(Saved entries)
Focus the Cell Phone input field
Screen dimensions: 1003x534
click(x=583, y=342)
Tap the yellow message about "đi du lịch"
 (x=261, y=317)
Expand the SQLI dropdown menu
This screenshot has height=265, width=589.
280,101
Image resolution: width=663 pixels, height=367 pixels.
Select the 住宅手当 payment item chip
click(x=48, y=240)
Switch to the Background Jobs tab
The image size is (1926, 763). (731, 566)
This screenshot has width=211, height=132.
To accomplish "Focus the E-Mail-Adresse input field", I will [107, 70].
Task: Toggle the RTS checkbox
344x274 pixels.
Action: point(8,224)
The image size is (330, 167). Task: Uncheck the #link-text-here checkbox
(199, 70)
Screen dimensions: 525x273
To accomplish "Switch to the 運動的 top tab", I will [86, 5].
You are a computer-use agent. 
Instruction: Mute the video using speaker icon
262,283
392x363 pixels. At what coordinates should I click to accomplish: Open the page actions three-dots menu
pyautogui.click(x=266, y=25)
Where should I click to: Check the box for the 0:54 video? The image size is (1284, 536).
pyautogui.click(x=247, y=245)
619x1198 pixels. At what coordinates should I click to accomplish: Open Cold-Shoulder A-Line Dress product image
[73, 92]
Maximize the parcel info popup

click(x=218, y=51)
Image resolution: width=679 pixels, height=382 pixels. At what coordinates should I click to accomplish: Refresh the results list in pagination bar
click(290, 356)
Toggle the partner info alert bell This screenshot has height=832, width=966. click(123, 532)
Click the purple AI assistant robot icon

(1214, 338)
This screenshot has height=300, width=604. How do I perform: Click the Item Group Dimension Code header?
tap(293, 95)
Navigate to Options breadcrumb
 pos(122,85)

» Task description:
Scanning the data above, copy out every line where "field" is found.

» Worked solution:
Focus the Cell Phone input field
To accomplish "Focus the E-Mail-Adresse input field", I will [107, 70].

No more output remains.